# lens conversion factor



## jimaroo (Jun 14, 2006)

hey i cant find this in any other thread.

if you have the rebel xt and are using a film lens thats 28-80 don't you have to multiply it by something to get the actual zoom that its going to be for the digital?


i heard its some thing like, multiplying it by 1.7 i don't really know. just wondering


----------



## bigfatbadger (Jun 14, 2006)

1.6 I think so your 28-80 becomes a 45-128, except with less picture area


----------



## jimaroo (Jun 14, 2006)

oh ok thanks


----------



## Big Mike (Jun 14, 2006)

It does not actually change the (focal length) magnification of the lens.  Basically, with a Rebel XT (or camera with similar sized sensor) you are only seeing the centre part of the image that is projected by the lens....which was designed for 35mm film.

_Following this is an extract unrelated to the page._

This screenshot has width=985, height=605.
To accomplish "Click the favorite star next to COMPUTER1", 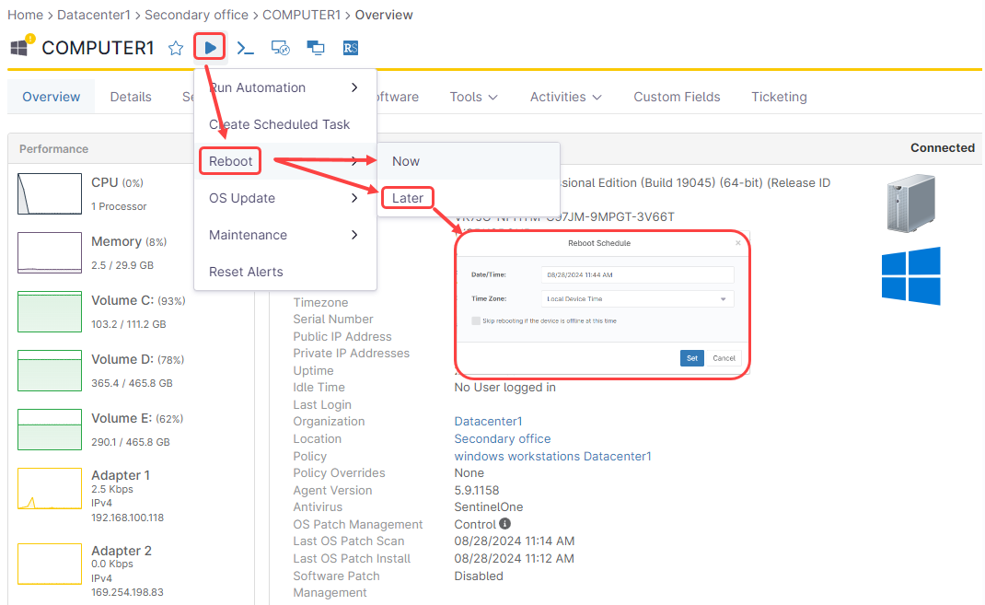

So your 28-80mm lens when on a Rebel XT will have the same * Field of View* as a 45-128mm lens would on a 35mm SLR (or full frame digital).

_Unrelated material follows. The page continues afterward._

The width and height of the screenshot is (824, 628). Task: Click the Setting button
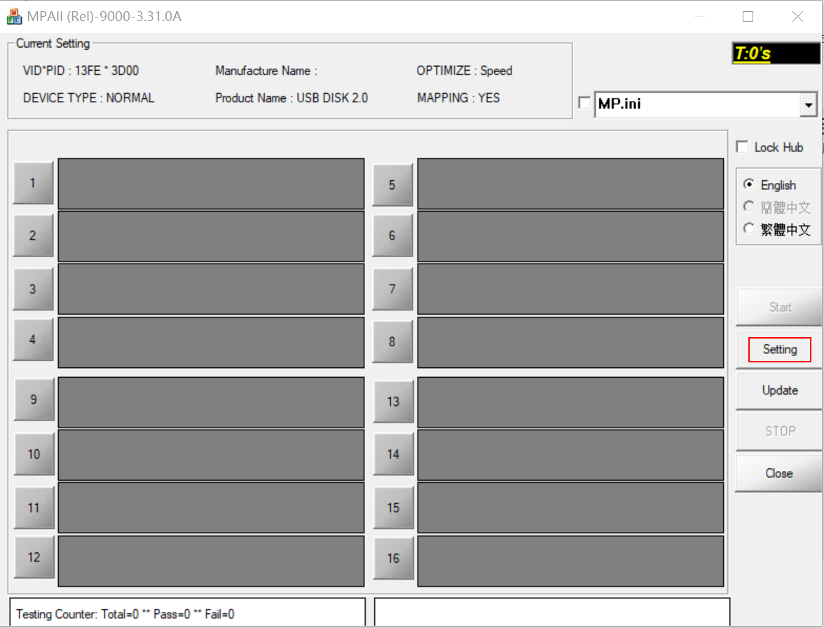[x=778, y=349]
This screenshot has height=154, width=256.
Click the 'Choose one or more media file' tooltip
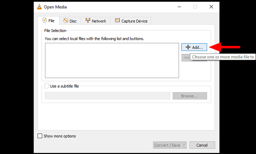223,57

This is really only a factor if you know what the FOV is on a 35mm SLR...because the same lens will be different on a Rebel XT.  If you are not used to using a 35mm SLR then don't worry about the crop factor at all....it's just a comparison number for people who are used to film cameras.


----------



## markc (Jun 14, 2006)

Big Mike said:
			
		

> If you are not used to using a 35mm SLR then don't worry about the crop factor at all....it's just a comparison number for people who are used to film cameras.



I agree. You have to do the same when switching to medium format, 4x5, or 8x10. But if you only shoot 4x5, it doesn't matter what the 35mm equivalent is.


----------